Task item: The response should hold each line from the entries below where "with" is found.

*** Opening of Records for this exercise ***

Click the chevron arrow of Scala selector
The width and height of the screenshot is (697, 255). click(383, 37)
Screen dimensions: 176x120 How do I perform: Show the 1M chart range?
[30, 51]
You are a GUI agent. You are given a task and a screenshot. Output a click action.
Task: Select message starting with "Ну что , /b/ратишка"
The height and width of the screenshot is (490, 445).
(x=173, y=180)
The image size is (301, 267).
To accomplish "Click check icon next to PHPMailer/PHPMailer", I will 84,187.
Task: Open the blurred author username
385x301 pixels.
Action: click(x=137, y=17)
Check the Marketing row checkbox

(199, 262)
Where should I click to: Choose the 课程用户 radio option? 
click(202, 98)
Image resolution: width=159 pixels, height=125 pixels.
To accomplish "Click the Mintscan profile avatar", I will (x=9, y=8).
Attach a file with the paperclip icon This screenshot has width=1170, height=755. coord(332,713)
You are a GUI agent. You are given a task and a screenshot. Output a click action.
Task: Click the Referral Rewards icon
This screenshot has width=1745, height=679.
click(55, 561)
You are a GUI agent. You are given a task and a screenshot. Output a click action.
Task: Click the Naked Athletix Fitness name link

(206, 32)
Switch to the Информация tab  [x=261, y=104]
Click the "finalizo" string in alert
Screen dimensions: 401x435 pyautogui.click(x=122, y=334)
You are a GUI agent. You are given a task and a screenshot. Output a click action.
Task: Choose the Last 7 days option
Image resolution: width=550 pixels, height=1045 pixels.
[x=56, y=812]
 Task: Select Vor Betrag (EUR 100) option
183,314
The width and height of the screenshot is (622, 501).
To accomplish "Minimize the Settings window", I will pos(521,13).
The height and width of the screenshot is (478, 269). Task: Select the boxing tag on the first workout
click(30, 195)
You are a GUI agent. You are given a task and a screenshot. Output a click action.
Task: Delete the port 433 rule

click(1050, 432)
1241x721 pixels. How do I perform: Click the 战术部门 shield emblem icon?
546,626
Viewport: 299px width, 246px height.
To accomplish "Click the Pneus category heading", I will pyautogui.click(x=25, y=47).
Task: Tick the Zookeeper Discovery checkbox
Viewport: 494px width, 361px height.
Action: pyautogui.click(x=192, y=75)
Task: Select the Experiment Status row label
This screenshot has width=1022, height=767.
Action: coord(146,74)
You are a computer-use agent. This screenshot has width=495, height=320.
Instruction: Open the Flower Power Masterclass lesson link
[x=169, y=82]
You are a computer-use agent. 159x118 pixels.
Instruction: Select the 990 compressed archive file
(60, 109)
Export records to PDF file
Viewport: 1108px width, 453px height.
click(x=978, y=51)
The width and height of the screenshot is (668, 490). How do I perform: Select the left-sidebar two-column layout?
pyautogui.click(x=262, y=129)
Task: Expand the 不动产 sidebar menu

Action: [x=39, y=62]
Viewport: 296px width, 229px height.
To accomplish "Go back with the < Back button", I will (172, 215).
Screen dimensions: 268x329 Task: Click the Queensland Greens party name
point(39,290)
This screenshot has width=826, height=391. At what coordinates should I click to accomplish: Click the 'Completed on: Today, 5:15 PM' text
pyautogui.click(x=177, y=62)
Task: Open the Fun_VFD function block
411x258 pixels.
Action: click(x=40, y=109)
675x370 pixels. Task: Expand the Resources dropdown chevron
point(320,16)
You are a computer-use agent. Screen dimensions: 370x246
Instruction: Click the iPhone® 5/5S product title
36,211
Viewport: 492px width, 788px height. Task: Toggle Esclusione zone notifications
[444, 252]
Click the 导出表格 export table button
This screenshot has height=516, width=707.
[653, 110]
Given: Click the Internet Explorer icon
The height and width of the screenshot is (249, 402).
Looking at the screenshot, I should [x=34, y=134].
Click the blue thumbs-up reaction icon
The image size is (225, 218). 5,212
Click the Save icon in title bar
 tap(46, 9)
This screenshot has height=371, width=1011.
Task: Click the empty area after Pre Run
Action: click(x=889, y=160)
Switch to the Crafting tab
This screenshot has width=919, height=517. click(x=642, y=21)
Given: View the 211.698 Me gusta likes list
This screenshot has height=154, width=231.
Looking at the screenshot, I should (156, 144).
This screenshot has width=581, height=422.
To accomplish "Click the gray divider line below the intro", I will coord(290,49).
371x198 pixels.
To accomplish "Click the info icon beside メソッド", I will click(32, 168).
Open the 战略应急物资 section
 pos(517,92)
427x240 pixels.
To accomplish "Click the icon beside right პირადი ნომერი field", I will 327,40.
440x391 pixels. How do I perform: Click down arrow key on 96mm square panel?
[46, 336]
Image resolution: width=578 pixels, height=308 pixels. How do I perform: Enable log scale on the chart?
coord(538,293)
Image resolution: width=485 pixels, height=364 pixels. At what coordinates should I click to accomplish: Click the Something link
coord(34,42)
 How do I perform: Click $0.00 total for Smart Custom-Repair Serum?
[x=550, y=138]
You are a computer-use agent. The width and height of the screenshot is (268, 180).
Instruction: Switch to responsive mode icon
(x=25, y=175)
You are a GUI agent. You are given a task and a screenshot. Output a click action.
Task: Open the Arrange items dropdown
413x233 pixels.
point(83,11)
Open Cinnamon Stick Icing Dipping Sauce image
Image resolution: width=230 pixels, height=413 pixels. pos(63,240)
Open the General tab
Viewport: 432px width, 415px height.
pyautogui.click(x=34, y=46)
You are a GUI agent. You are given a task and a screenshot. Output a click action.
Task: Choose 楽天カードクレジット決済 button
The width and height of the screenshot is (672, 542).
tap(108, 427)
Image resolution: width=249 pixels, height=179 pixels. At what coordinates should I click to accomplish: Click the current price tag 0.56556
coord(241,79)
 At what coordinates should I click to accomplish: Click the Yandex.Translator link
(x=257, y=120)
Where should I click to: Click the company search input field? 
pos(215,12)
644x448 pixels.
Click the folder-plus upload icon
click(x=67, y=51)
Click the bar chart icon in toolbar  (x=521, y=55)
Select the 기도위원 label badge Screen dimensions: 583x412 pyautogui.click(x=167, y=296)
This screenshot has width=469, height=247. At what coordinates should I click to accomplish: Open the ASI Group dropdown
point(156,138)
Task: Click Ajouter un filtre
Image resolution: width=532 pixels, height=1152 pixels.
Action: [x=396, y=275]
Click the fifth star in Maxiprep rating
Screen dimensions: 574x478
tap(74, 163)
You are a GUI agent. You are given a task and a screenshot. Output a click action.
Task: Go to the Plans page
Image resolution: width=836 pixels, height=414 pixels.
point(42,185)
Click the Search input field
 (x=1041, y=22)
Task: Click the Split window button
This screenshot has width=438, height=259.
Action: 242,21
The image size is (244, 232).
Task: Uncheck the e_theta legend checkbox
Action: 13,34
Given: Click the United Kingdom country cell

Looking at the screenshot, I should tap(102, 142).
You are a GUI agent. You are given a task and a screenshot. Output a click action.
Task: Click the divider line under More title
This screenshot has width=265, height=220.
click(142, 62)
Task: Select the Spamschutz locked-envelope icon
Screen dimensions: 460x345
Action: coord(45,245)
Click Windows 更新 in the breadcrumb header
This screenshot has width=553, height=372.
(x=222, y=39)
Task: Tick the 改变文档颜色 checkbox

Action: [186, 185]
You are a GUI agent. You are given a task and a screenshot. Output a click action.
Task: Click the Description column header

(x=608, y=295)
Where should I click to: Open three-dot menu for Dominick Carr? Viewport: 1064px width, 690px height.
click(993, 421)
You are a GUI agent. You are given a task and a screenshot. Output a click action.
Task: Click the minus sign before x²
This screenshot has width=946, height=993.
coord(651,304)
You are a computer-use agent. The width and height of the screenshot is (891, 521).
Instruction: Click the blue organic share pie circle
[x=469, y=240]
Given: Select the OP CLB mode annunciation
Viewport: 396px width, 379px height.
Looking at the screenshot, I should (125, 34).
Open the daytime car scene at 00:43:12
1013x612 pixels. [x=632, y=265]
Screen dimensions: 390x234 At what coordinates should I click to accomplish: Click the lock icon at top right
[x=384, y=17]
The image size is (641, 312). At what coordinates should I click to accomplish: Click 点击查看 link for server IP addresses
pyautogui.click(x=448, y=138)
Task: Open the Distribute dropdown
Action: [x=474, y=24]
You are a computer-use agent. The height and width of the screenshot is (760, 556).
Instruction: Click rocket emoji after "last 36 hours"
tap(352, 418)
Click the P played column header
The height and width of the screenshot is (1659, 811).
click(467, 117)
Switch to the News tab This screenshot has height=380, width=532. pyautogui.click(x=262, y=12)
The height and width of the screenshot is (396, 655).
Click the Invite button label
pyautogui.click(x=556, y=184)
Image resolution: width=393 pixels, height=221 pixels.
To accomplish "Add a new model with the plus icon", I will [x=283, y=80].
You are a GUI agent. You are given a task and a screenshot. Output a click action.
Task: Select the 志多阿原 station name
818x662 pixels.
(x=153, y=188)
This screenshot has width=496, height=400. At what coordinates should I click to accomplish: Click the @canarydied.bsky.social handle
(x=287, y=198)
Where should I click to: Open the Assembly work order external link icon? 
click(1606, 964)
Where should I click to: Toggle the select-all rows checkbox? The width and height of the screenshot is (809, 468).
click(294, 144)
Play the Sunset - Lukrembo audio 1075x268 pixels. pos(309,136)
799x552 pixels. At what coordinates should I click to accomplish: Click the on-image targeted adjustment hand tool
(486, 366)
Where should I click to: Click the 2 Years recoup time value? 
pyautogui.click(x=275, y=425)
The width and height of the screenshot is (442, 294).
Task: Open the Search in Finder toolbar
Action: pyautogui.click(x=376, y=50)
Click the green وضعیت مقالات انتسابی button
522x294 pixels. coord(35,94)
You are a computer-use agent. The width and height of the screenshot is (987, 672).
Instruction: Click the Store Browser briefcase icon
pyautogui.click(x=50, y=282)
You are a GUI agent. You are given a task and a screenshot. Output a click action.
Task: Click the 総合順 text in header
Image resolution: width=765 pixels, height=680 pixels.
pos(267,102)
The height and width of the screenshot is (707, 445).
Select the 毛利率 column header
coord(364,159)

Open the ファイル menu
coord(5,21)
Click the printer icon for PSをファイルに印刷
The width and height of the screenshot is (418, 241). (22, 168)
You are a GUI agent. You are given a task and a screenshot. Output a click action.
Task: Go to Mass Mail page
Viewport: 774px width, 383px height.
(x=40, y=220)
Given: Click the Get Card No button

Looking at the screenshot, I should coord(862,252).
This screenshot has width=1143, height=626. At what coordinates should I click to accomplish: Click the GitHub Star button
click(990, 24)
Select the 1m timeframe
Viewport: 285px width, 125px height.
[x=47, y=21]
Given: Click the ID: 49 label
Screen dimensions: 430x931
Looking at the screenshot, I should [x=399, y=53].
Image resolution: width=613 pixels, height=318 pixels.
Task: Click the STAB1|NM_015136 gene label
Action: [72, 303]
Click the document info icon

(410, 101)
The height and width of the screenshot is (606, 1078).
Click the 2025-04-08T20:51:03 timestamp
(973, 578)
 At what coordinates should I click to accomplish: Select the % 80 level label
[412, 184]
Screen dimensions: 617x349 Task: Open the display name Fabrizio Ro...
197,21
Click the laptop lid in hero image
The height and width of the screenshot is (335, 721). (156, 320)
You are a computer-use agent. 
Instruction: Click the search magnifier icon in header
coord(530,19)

*** Close of Records for this exercise ***

Written response:
Task: Select message starting with "Ну что , /b/ратишка"
Attach a file with the paperclip icon This screenshot has width=1170, height=755. coord(332,713)
To accomplish "Go back with the < Back button", I will (172, 215).
To accomplish "Add a new model with the plus icon", I will [x=283, y=80].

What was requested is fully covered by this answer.